To ease the struggles of persons with addictions, Gonzalez, for example, wants to require health insurers to cover the cost of medical marijuana.  And, to reduce deaths by overdose, he wants the state to allow safe injection sites.

To combat climate change, Massie wants to block all investment in new fossil fuel infrastructure of any kind, such as gas pipelines and power generating facilities that burn oil and/or gas.
I, personally, don’t support safe injection sites or a freeze on new fossil fuel infrastructure. I think medical marijuana as a reimbursable treatment for addictions may have merit but should be approached with caution because of what it could do to exacerbate the already high cost of health coverage.

Nevertheless, the media should give Gonzalez and Massie all the space and air they need to make their cases.  Too much coverage of the political horse race they don’t have the money to run makes for a less exciting, less meaningful election.
At this point in the calendar, we already know that safe injection sites are an idea whose time has not come in Massachusetts.  The legislature’s Joint Committee on Mental Health and Substance Abuse decided on May 3 to send Senate Bill 1081, An Act to Authorize Public Health Workers to Pursue New Measures to Reduce Harm and Stigma for People Affected by Substance Use Disorder, “to study,” legislature-speak for waste basket.  SB 1081 proposed to create safe spaces for drug users to take pre-obtained drugs under the supervision of health care professionals.

I’m probably missing something therapeutically valid or significant here but how does a safe injection site for morphine addicts do anything ultimately beyond ensuring the continuation of an addiction?  When SB 1081 was heard on Aug. 24, 2017, at least one witness, Ronald Hill, who described himself, according to the State House News Service, as a recovering addict, made this point better than I can. 
“If I’m high, you ain’t going to tell me about no treatment,” Hill told the members of the Committee on Mental Health and Substance Abuse.  “When I hear about treatment is when I got no money and I’m desperate.  But when I’m high, you can talk to me all day long.  I don’t hear you.”
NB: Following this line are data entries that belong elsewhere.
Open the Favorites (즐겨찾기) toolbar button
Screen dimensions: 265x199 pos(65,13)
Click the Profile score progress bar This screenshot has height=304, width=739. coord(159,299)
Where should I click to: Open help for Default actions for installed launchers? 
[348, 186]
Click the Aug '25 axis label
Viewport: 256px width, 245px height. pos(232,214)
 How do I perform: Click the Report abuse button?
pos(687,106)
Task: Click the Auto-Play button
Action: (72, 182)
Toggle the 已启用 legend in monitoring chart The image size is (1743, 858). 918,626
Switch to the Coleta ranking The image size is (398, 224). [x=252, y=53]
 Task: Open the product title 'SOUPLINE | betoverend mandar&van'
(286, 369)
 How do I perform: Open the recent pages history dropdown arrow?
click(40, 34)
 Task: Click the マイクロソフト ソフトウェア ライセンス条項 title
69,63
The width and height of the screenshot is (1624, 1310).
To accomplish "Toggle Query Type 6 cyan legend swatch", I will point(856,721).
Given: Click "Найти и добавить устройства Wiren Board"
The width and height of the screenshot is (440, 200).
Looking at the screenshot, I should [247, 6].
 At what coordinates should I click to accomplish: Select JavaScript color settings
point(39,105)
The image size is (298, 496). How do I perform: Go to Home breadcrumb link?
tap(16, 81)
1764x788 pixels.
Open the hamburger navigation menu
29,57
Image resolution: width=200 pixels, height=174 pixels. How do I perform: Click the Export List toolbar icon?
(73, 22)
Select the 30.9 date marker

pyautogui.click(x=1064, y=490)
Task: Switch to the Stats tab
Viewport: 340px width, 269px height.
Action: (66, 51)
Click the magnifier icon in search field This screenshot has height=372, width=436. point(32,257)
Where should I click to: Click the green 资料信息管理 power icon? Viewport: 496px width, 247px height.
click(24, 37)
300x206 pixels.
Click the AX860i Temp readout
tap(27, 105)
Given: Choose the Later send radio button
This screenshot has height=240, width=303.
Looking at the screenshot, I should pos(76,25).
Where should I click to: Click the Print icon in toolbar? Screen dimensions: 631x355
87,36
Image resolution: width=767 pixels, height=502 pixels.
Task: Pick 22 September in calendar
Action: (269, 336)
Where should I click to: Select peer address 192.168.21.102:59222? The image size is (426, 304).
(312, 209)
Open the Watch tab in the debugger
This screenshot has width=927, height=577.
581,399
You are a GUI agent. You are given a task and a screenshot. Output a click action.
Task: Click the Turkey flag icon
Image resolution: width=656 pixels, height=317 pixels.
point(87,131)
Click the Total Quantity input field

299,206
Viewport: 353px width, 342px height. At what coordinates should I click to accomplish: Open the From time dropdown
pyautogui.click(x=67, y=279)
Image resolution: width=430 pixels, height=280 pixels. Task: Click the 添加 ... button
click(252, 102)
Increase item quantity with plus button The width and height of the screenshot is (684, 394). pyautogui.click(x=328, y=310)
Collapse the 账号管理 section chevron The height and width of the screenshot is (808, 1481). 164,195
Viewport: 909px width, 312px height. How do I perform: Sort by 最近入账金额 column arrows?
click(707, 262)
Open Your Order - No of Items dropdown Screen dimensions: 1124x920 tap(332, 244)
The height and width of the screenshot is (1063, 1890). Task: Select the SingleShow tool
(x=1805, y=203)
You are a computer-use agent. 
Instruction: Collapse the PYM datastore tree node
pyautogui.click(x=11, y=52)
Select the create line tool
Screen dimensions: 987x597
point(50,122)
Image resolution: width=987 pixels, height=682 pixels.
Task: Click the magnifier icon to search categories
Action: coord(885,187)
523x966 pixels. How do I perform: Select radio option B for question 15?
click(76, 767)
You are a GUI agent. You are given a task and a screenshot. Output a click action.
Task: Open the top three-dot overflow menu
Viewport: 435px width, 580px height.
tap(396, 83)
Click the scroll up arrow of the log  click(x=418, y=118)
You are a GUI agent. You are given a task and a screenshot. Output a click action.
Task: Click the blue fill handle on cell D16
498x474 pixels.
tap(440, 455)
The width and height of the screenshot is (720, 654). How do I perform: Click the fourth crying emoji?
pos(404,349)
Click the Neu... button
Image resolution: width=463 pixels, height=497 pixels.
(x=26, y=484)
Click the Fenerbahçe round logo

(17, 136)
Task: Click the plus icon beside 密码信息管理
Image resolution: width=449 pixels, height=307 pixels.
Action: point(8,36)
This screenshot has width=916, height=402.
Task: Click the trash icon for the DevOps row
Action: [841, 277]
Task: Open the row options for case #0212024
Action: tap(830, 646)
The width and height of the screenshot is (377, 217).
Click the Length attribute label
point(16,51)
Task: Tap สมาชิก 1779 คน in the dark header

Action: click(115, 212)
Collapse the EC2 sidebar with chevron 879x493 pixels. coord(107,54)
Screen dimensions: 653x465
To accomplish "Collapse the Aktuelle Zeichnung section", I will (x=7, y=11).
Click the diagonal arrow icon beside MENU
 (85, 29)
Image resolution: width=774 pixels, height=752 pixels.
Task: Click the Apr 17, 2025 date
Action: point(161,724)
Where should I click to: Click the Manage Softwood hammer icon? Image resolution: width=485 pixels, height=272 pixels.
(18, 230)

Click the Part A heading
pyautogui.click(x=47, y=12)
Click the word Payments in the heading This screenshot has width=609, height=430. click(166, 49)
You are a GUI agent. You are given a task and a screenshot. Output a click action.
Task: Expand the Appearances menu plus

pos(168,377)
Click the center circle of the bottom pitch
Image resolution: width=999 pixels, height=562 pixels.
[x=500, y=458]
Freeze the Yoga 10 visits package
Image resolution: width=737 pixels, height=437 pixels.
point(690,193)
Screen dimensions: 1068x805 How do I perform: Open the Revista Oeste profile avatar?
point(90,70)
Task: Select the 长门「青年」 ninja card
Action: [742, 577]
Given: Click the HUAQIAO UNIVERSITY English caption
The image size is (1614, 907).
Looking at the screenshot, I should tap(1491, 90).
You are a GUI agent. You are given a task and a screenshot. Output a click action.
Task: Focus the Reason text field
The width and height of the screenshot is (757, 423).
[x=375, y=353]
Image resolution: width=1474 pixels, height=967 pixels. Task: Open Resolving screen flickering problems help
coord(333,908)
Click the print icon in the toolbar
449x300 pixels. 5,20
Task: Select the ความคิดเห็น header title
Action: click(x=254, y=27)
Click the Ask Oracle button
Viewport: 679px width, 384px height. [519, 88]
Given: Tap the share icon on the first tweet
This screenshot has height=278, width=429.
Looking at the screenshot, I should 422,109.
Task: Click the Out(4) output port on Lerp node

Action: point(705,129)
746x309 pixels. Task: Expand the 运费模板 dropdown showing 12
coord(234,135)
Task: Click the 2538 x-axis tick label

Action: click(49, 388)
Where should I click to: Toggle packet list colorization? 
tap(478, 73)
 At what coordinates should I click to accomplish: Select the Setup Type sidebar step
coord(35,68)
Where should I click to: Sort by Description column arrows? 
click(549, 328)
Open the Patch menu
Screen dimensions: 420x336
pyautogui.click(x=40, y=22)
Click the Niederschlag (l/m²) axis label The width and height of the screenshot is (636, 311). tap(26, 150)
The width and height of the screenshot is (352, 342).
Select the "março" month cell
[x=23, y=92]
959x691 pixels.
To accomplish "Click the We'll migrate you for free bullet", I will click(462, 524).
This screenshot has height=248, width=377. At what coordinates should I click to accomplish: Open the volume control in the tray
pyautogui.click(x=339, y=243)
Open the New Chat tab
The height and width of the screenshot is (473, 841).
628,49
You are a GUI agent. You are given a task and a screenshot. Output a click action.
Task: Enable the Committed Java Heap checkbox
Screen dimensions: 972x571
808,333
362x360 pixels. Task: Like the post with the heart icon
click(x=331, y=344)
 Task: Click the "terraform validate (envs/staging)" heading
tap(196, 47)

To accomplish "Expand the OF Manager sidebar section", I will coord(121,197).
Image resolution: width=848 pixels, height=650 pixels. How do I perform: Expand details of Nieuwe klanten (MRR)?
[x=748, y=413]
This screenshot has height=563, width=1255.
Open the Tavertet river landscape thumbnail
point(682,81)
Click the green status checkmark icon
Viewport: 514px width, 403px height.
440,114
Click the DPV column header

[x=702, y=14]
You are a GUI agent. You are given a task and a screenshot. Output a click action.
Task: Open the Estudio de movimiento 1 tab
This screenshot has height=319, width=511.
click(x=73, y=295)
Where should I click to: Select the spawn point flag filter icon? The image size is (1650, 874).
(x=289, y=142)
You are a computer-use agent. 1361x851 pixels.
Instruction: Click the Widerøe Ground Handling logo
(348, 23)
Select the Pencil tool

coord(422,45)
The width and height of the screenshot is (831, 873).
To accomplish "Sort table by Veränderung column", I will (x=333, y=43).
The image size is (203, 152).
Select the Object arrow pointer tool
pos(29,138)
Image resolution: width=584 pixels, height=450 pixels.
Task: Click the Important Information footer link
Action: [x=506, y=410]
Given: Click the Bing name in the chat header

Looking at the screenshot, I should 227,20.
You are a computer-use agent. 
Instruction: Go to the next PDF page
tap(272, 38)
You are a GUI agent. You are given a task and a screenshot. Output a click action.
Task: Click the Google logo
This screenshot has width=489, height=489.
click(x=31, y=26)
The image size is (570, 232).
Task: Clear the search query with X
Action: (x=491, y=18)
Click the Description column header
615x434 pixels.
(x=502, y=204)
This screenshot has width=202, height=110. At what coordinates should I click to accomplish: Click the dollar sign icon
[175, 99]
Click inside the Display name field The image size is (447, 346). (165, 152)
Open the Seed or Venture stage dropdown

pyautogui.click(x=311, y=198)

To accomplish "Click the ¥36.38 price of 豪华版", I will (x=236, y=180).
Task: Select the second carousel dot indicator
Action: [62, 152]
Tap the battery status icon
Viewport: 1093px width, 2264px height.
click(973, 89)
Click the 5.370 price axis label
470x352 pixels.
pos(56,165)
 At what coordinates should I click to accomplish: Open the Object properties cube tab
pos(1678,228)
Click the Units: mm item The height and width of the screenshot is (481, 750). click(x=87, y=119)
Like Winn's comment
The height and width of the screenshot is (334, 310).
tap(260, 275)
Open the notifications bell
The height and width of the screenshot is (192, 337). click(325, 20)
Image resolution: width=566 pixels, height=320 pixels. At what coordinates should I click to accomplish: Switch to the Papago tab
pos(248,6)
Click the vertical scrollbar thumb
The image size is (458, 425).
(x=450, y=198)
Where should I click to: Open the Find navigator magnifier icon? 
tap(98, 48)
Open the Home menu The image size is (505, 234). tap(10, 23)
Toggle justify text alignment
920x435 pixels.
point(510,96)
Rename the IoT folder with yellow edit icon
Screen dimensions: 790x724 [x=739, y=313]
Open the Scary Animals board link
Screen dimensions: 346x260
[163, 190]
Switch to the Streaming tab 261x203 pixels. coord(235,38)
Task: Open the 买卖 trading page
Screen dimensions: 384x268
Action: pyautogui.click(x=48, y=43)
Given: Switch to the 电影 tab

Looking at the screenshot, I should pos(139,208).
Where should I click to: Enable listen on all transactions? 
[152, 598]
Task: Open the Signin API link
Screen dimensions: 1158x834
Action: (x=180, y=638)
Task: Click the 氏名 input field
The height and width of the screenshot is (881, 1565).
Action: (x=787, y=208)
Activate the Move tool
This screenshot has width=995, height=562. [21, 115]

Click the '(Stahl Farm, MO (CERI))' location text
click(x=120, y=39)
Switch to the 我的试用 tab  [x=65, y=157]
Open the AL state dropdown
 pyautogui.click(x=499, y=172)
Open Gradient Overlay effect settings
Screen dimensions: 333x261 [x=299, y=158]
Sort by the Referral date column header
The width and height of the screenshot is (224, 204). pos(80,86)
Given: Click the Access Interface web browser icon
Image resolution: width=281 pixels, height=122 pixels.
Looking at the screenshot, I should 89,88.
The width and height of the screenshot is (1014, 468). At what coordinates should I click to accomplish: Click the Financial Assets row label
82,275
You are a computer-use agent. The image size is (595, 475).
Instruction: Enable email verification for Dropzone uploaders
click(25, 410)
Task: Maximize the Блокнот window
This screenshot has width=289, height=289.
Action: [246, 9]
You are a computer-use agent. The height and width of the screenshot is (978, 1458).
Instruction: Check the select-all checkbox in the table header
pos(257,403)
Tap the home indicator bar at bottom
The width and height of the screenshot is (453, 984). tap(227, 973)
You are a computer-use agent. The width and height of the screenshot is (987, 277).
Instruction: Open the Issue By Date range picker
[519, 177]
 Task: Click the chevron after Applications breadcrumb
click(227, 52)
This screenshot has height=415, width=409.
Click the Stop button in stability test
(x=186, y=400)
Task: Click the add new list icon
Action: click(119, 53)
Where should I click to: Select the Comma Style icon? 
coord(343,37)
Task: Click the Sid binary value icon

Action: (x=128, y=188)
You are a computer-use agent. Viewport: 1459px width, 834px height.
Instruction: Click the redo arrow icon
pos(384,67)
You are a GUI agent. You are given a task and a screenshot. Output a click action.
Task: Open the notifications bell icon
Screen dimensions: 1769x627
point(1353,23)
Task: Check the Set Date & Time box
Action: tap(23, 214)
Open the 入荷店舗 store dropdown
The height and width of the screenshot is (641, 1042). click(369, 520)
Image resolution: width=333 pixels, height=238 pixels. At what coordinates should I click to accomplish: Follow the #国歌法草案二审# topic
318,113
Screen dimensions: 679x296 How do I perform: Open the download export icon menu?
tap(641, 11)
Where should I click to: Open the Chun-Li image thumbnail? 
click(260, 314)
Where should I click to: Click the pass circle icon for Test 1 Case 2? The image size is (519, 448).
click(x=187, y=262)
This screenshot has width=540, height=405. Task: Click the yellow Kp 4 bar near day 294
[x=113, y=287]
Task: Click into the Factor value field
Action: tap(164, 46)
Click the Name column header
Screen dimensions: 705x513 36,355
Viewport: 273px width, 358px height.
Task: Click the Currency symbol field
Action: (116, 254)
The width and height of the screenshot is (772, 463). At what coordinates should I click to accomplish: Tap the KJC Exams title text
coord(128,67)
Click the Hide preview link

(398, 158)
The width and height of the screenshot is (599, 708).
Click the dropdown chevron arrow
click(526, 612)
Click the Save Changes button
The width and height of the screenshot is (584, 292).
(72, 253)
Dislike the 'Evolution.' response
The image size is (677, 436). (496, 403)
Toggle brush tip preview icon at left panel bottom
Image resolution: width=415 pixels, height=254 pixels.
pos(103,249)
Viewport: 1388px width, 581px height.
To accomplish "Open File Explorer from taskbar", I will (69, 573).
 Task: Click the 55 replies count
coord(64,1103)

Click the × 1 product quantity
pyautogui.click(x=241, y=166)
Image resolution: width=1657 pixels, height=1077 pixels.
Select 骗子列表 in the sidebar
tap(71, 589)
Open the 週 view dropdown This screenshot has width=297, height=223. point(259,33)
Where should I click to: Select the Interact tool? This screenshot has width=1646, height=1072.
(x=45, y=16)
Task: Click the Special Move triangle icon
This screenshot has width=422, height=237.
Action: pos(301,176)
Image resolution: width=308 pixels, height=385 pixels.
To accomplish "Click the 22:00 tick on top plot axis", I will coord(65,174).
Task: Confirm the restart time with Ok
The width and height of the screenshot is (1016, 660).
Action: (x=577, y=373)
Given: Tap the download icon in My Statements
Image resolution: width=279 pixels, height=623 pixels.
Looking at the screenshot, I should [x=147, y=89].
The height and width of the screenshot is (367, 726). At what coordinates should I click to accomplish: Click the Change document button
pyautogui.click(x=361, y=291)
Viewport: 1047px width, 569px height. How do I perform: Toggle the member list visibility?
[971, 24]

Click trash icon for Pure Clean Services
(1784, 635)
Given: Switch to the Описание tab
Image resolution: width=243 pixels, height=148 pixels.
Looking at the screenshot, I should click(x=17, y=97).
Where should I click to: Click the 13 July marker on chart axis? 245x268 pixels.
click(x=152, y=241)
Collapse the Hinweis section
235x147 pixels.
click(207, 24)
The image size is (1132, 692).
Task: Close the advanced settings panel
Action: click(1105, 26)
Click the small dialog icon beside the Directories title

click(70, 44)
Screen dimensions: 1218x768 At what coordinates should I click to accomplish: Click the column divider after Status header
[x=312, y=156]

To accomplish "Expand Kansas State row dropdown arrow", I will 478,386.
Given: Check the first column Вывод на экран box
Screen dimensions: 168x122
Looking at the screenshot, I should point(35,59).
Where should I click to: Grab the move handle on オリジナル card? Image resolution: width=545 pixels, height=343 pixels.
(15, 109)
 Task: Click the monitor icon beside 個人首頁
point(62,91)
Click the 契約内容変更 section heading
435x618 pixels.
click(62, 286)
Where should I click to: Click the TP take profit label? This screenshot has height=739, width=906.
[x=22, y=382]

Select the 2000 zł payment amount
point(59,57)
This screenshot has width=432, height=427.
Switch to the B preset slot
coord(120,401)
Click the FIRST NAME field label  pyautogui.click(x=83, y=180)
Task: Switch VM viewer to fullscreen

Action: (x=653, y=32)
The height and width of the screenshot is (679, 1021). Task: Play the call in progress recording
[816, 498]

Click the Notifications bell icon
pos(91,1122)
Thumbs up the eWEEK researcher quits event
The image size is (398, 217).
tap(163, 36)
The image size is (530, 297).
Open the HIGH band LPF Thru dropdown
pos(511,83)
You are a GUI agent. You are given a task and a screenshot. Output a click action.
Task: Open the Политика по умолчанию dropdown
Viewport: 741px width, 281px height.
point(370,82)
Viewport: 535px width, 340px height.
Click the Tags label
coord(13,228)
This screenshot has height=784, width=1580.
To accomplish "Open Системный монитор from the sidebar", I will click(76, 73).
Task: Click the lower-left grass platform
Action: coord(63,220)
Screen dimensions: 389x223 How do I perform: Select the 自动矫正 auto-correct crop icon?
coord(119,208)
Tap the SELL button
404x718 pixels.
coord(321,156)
Moving to medical marijuana as a component of addiction therapy, please consider the following from the web site of the National Institute on Drug Abuse (NIDA), whose mission is to “advance addiction science.”  NIDA reports that it funded two studies exploring the relationship between marijuana legalization and adverse outcomes associated with prescription opioids. 
“The first study,” it said, “found an association between medical marijuana legalization and a reduction in overdose deaths from opioid pain relievers; an effect strengthened in each year following the implementation of legislation.”

The second study “was a more detailed analysis by the RAND Corporation that showed legally protected access to medical marijuana dispensaries is associated with lower levels of opioid prescribing, lower self-report of nonmedical prescription opioid use, lower treatment admissions for prescription opioid use disorders, and reduction in prescription opioid overdose deaths.”
Gonzalez could be onto something.  If he has the stuff to fight the uphill battle for a new insurance mandate, let him at it.